Sai Ganesh,Anupam Purwar,Gautam B
2024-06-24
Abstract:Generating high-quality answers consistently by providing contextual information embedded in the prompt passed to the Large Language Model (LLM) is dependent on the quality of information retrieval. As the corpus of contextual information grows, the answer/inference quality of Retrieval Augmented Generation (RAG) based Question Answering (QA) systems declines. This work solves this problem by combining classical text classification with the Large Language Model (LLM) to enable quick information retrieval from the vector store and ensure the relevancy of retrieved information. For the same, this work proposes a new approach Context Augmented retrieval (CAR), where partitioning of vector database by real-time classification of information flowing into the corpus is done. CAR demonstrates good quality answer generation along with significant reduction in information retrieval and answer generation time.
Information Retrieval
What problem does this paper attempt to address?
The paper attempts to address the issue of declining quality in information retrieval and answer generation in Retrieval-Augmented Generation (RAG) question-answering systems as the size of large knowledge bases increases. Specifically, as the knowledge base grows, RAG systems become inefficient in retrieving relevant documents and generating high-quality answers, leading to increased response and retrieval times. To solve this problem, the paper proposes a new framework called Context Augmented Retrieval (CAR). CAR combines traditional text classification methods with large language models (LLMs) to achieve fast information retrieval while ensuring the relevance of the retrieved information.

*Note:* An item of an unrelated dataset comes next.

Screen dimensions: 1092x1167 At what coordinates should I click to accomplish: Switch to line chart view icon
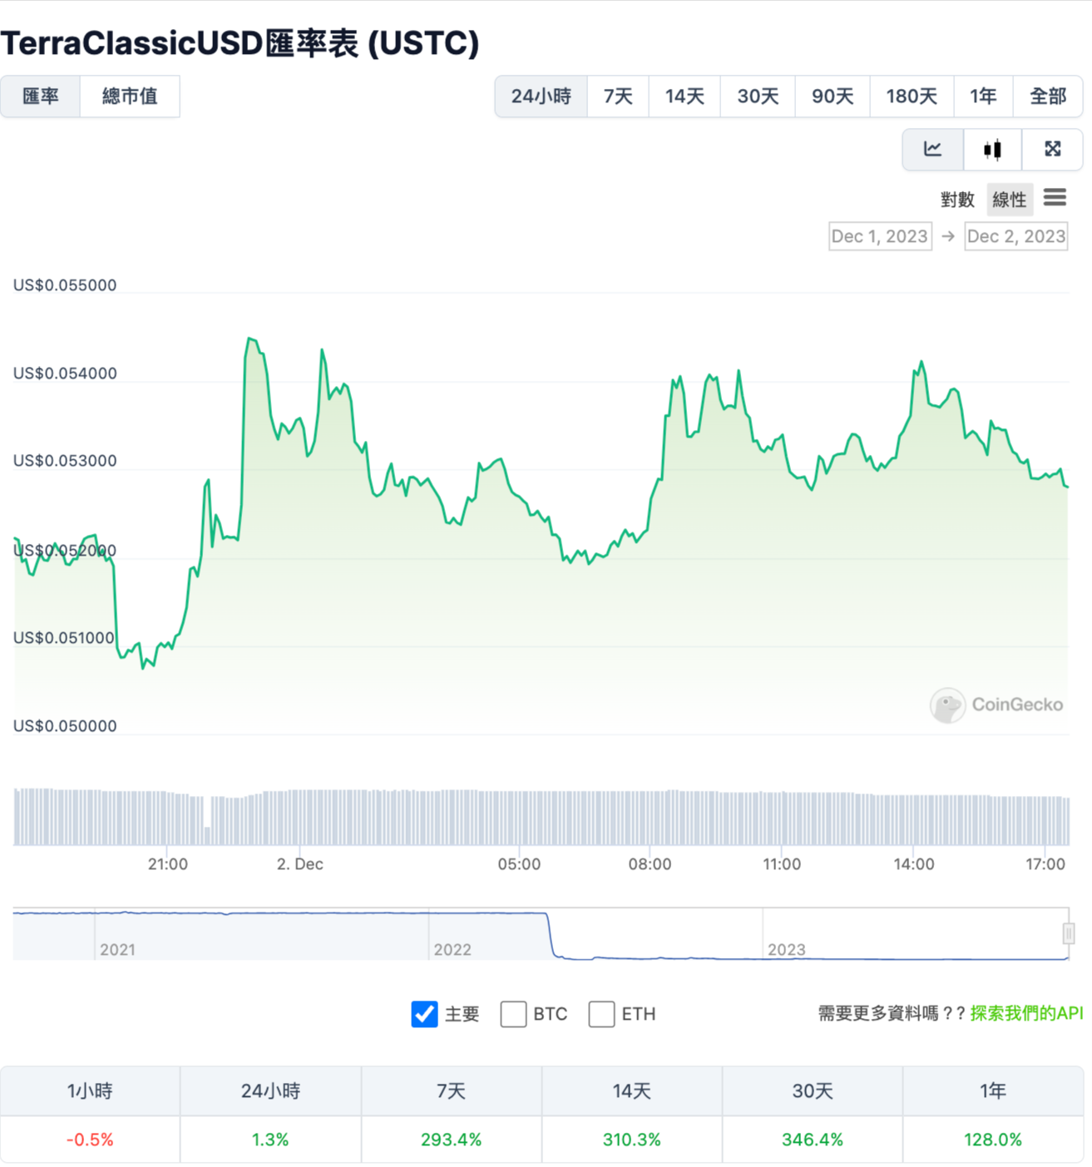[932, 150]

The specific approach includes: 1. **Query Classification**: Using a classification model to classify user queries in real-time, categorizing them into relevant domains or categories. 2. **Index Loading**: Loading indexes of specific domains based on the classification results to retrieve context information relevant to the user query. 3. **Hybrid Retriever**: Combining BM25 retriever and vector retriever to efficiently retrieve relevant information from the indexes. 4. **Query Engine**: Passing the retrieved context information along with the user query to the large language model to generate coherent and information-rich answers. Through these steps, CAR not only improves the efficiency of information retrieval but also significantly reduces the time for information retrieval and answer generation while maintaining the quality of the answers.